Чтобы придать вороху заблуждений подобие «правдивости», в XXIX веке до н. э. «...усыпальница царевича Некуры, сына фараона Хаф-Ра[56] из четвертой династии, получила в дар из личного имущества царевича целых двенадцать городов, весь доход от которых шел исключительно на содержание усыпальницы». Столь же суровое налогообложение ради не менее тщеславных целей было типично и для Солнечного божества (
Цену таких усилий отмечал, в другом контексте, Франкфорт: «В Египте все таланты уходили на увековечение царских особ. Захоронения в Ка-эль-Кебире — кладбище в Среднем Египте, использовавшееся в течение третьего тысячелетия, — обнаруживают крайнюю скудость обстановки, причем худшего ремесленного качества, хотя в тот период расцвета Древнего Царства возводились пирамиды.» Этим сказано все. Будущие историки больших государств, запускающих сегодня в космос пилотируемые ракеты, несомненно, придут в своих наблюдениях к тем же выводам (если только наша цивилизация просуществует достаточно долго, чтобы довести сведения о себе до потомков).
Хотя о развитии рабочей машины на протяжении истории можно объективно судить скорее по самим общественным сооружениям вроде дорог и укреплений, чем по каким-либо подробным описаниям, мы обладаем более полными документированными сведениями о мегамашине из примеров ее массового негативного применения в войнах. Повторяю, что именно в виде военной машины весь ранее описанный порядок трудовой организации, — с его распределением по отрядам, артелям и более крупным единицам, — переходил от одной культуры к другой без существенных изменений, кроме тех, что затрагивали усовершенствование дисциплины и механизмов нападения.
Это ставит перед нами два вопроса: почему мегамашина просуществовала так долго в своей негативной форме, и — что даже важнее — какие побуждения и цели стояли за очевидными действиями военной машины? Иными словами, как случилось, что война сделалась неотъемлемой частью «цивилизации», что ее стали превозносить как высшее проявление всякой «суверенной власти»?
В своем изначальном географическом окружении рабочая машина почти целиком объясняла и даже оправдывала свое существование. Как еще могли бы так называемые гидравлические цивилизации управлять и пользоваться потоками воды, необходимой для выращивания большого урожая? Жителям маленькой общины, даже если бы они сплотились, было бы не под силу справиться с такой задачей. Но что касается самой войны, то она не может служить подобным оправданием: напротив, она опрокидывала все терпеливые усилия неолитической культуры. Те, что пытаются приписать войну врожденной биологической склонности человека, рассматривая ее как проявление хищной «борьбы за существование» или как пережиток инстинктивной звериной агрессии, просто не понимают разницу между фантастической, превращенной в ритуал бойней войны и другими, не столь тщательно продуманными видами вражды, противостояния и чреватых смертоносными последствиями столкновений. Драчливость, жадность и убийство ради добычи — действительно биологические свойства, по крайней мере, у плотоядных; но война — это уже порождение человеческой культуры.

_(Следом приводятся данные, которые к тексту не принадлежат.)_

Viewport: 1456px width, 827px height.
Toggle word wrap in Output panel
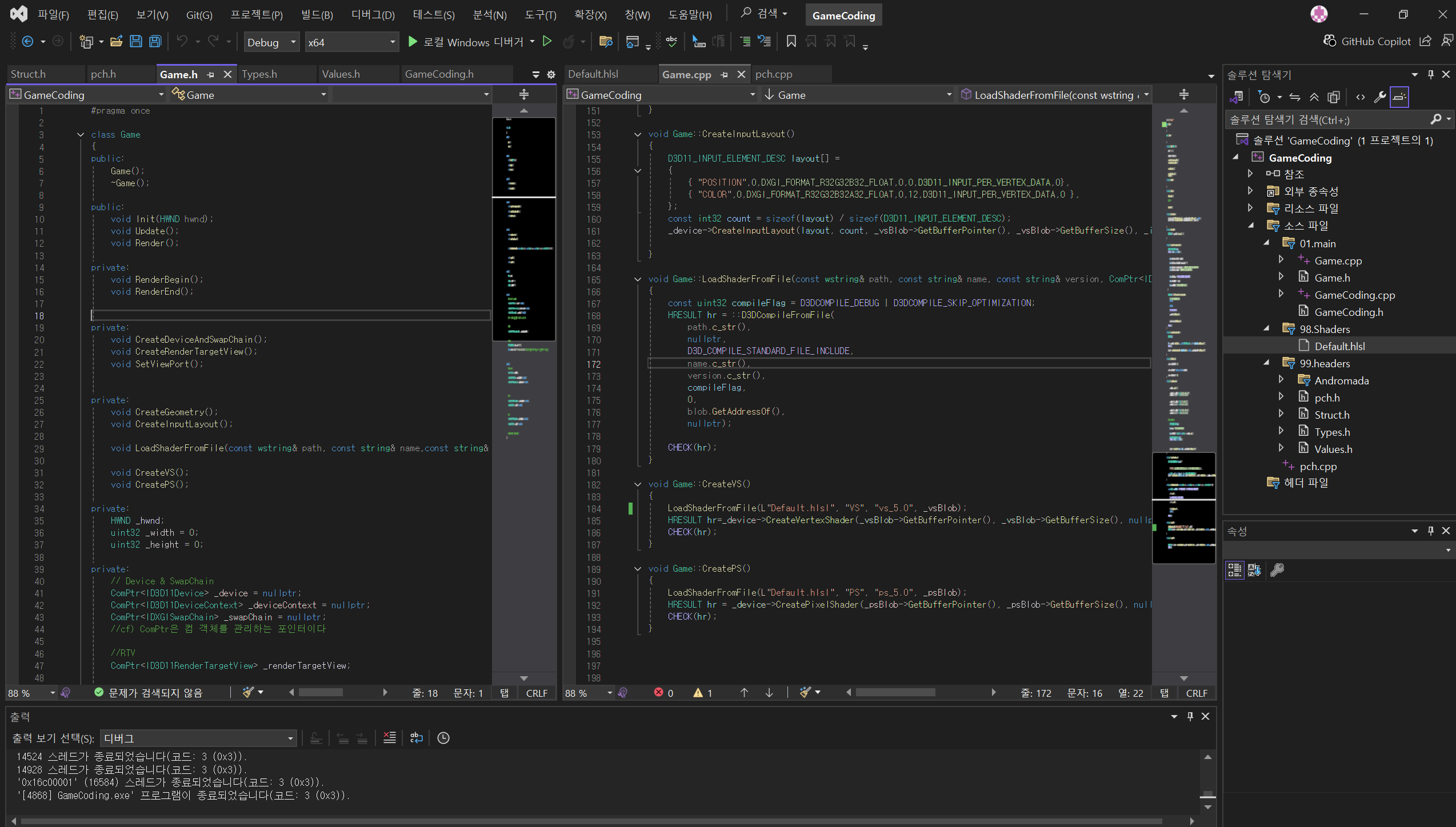[x=416, y=738]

На самых ранних этапах неолитической культуры не было и намека на вооруженные стычки между соседними деревнями; возможно, даже массивные стены, окружавшие древние города вроде Иерихона, вначале выполняли лишь магико-религиозное предназначение и только потом стали служить военно-оборонительным целям (как подозревал Бахофен и утверждал Элиаде). При раскопках неолитических поселений бросается в глаза, полное отсутствие оружия, хотя в орудиях и черепках от посуды нет недостатка. Подобные свидетельства — пусть «от противного» — широко распространены. У таких охотничьих народов, как бушмены, в древнейшей пещерной живописи нет изображений смертельных сражений, тогда как в более поздних росписях, относящихся к периоду возникновения царской власти, сцены сражений есть. Так и на Крите, который в древности был заселен инородными и, следовательно, потенциально враждебными, пришельцами, коренные жители, как указывал Чайлд, «...по-видимому, уживались с ними вполне мирно, ибо на острове не найдено никаких следов укреплений того периода».